Machine Learning Experiments

Placing a camera on the front of the mower and using machine learning techniques to determine if it is 'sees' grass is a good project to extend my understandng of this area of technology. I'll start simple and work up to more complex architectures if necessary.

Update 20-10-2021

Now moana is equipped with a camera, Raspberry Pi and a Remote Control interface, it has been possible to collect a set of training images suitable for use in a Supervised Learning environment. I have collected about 4000 images, which although not a massive number, its a good place to start from.

Labelling Data

This is not as onerous as I thought it would be. I collected a set of images of grass. These get put in one directory. Then I collect a set of non-grass images that get put in another directory. As part of the data-preprocessing step, I simply label the images according to the directory the images are in. I wrote a few python utility scripts to move stuff around and rename files, but generally, all was quite straightforward and did not require hours of looking at grass photos.

Since the Pi is setup with WiFi, I pulled back all the images onto my laptop with scp when near the vicinity of the house. All the training and model selection will be done off the mower and then trained models pushed back to moana when I want to test them. I believe I will be spending a while in laptop-land before we have anything useful.

Machine Learning Models

Simple Models

Before going Banzai and jumping into TensorFlow and Deep Learning, I decided to try some 'simple' statistical models on the data I had to see how well they perform on my data set. I wrote a Batch Gradient Descent program and confess to being somewhat disappointed with the results, only getting about 60% accurracy. I then dived into the sklearn library to try a few others. This library is well written and the models follow the same interface so they can easily be swapped in and out for comparison.

Data Preprocessing

For these tests, the images are grey scaled and flattend to 1 dimensional vector for processing. So there is not real 'image recognition' going on here, but we are looking for trends in the data using probabalistic/statistical models.

Model Measurement

I'm using two measures to compare models which are based on False Positives (FP) (I think it is grass, but it is not) and False Negatives (FN) (I think it isn't grass but it is). For a linear model, it is possible to trade one off against the other by moving a decision threshold. In practice, this would mean:

If the false positive rate is too high, I can end up mowing things I should not. Moana could go through a flowerbed, drive off down the footbath or mow a nearby cat.

If the false negative rate is too high, the mower will stop mowing grass when it should be mowing it. At best, this leaves patches of long grass and at worst it just stops mowing.

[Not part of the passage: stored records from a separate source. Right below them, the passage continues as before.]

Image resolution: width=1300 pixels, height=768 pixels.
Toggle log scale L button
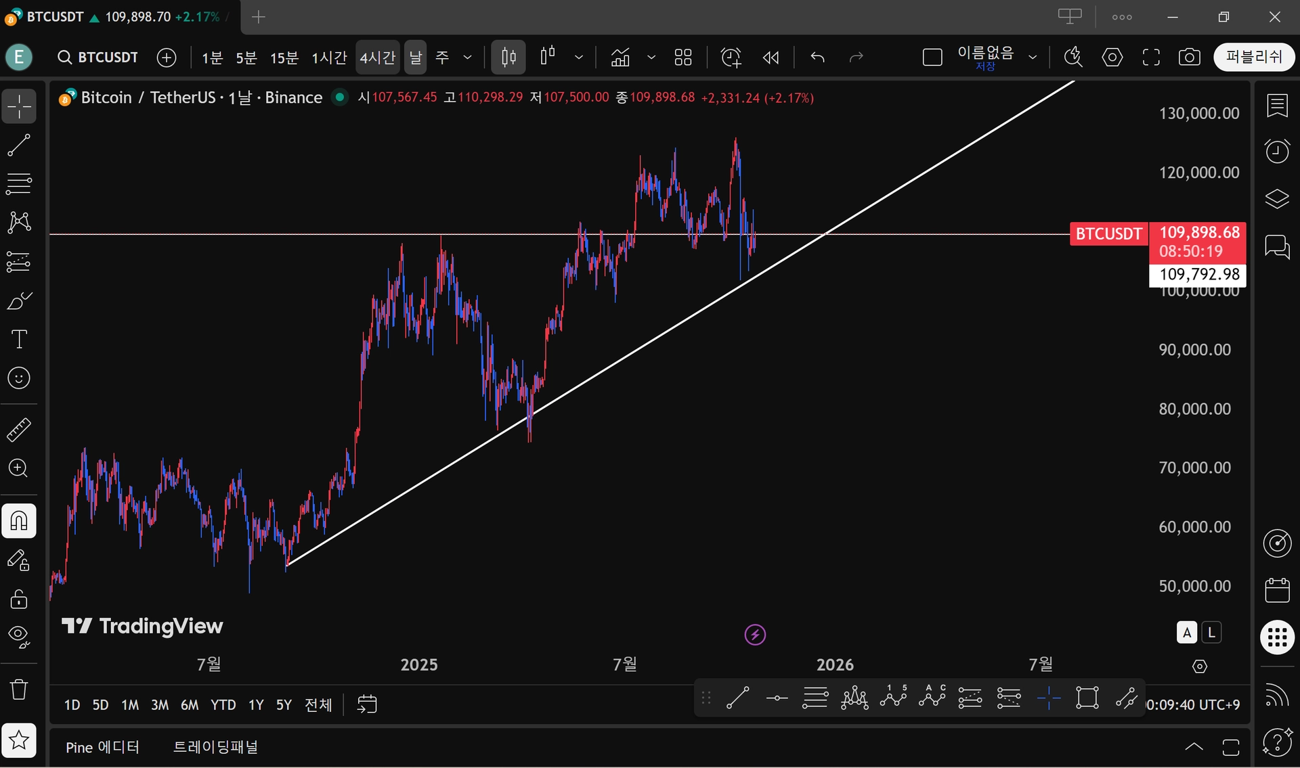1211,633
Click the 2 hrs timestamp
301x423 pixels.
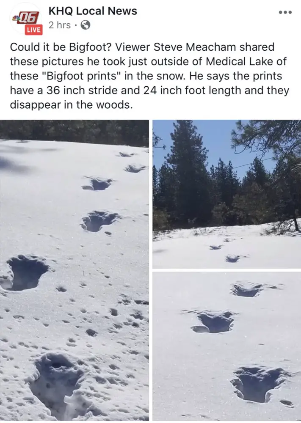[60, 25]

So false positives at worst are dangerous, false negatives lead to an unreliable mower. If possible, we want to minimize both, with a bias towards a low false positive rate.

Precision and Recall

Precision is the ratio: FP/(FP + TP) an indication of false positive rate.

Recall is the ratio: FN/(FN + TP) an indication of false negative rate.

Here are results from a set of models trained on my 4000 dataset, more or less out-of-the-box. Adjusting hyperparameters may improve the performance of particular models, but for now, this is case of seeing where we stand and getting a 'Ballpark figure'.

LogisticRegression {'precision': 0.6168763102725366, 'recall': 0.556501182033097}
SGDClassifier {'precision': 0.6510791366906474, 'recall': 0.5134751773049645}
Perceptron {'precision': 0.6527303754266212, 'recall': 0.3617021276595745}
RidgeClassifier {'precision': 0.5717192268565615, 'recall': 0.5314420803782506}
KMeans {'precision': 0.48390151515151514, 'recall': 0.48321513002364064}
KNeighborsClassifier {'precision': 0.7909090909090909, 'recall': 0.04113475177304964}
DecisionTreeClassifier {'precision': 0.7025862068965517, 'recall': 0.6936170212765957}
GaussianNB {'precision': 0.6988044735827227, 'recall': 0.8567375886524823}
BaggingClassifier {'precision': 0.7899497487437186, 'recall': 0.7432624113475177}
RandomForestClassifier {'precision': 0.80145388459791, 'recall': 0.8340425531914893}

Simple Model Results

LogisticRegression (Vanilla Batch Gradient Descent), SGDescent gave precision in the range of 60-65% which is not great, and recall is only 50%. This is no better than guessing. Disappointing results I must say.

The Single Perceptron have even poorer results for recall and the RidgeClassifier's regularization is not helping here.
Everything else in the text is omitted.